Public clamor leans toward the abolition of PDAF and the prosecution of all politicians involved. The government has also come up with an ‘overhauled’ pork barrel system.
I, for one, am supporting moves to scrap the pork barrel. I agree with people saying that the executive and legislative departments should focus on running the country and crafting laws, instead of thinking of their next local projects (or their next PDAF “paycheck”, for that matter).
With that said, please allow me to present a proposal that would replace the “pork barrel” system.
In a nutshell, the current system goes like this: the PDAF allocation is given to the legislators, but they don’t actually get hold of the cash. They shouldn’t.
Instead, they submit to the Department of Budget and Management (DBM) their project proposals and the budget needed for its implementation. They also nominate implementing agencies and NGOs that would receive the funds.
This is where the scam comes into play: there are some agencies and NGOs that are in cahoots with these legislators. Upon receipt of the funds, all of them get their share of it. Little, if not none at all, goes to the actual project. Reporting the use of the funds comes only after the project is completed. To circumvent this audit, the “scam bugs” either fake the reports or collude with the auditors.
This is my proposal: remove the middlemen – in this case, the legislators – and increase the frequency of audit.
Solution #1: There will be no PDAF allocations given to Senators and congressmen anymore. Funding for all government projects will be given directly to the implementing agencies. Allocations to Cabinet departments (except Education and Public Works departments, which implement the bulk of hard projects like schools and roads, as well as the Social Welfare department) will mostly be for operational expenses.
This would prevent the “panggigipit” (withholding of approval) by legislators when approving departmental budgets, because they cannot attach themselves to local projects anymore.
Solution #2: The funds could be given directly to LGUs, thus maybe abolishing the IRA and doing away with all “middlemen” altogether. The Cabinet departments should and could only assist COA in monitoring and reviewing the implementation.
It would also entail changes in the computation of allocation, to be fair to all towns and cities of all shapes and sizes. The town’s income can also be taken into account, possibly encouraging them to be more dependent on themselves (their own revenues) instead of waiting for the national government to give them funds.
In both solutions, there will be less discretionary funds in the national budget. The remaining ones (especially in Education and Public Works) should be itemized and identified before approval by Congress.

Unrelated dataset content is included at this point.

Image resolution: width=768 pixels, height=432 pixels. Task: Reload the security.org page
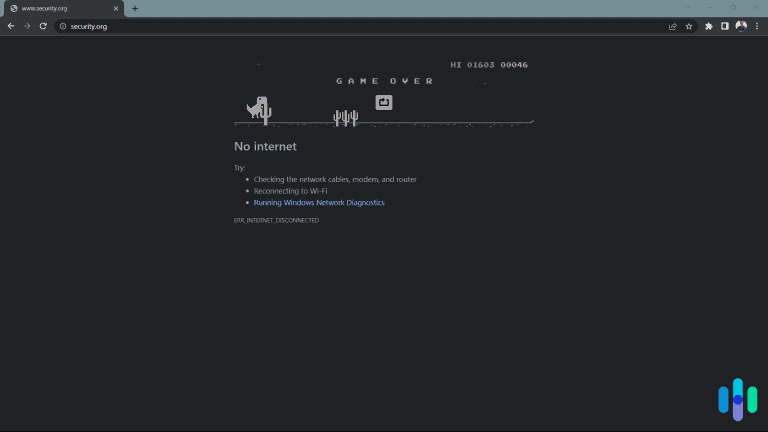point(43,26)
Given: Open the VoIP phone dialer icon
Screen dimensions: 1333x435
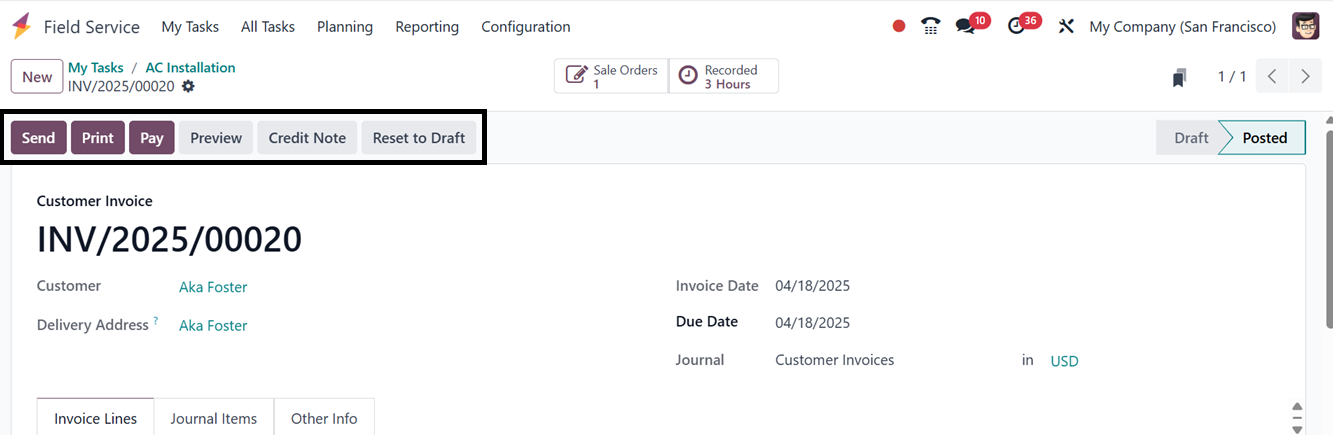Looking at the screenshot, I should click(931, 27).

The Commission on Audit (COA), with the help of DBM perhaps, should also be more involved in monitoring the implementation of government projects. Key performance indicators (KPI) should be met at certain stages of implementation, not just at the end.
Involve the public, too. Harness social media, tap traditional media.
Special purpose funds (like the calamity fund in case of natural disasters) should be monitored more closely and should only be given to the concerned/affected agencies.
Hefty penalties should be imposed on those who would get money for themselves. With no special treatment when proven guilty, if I may add.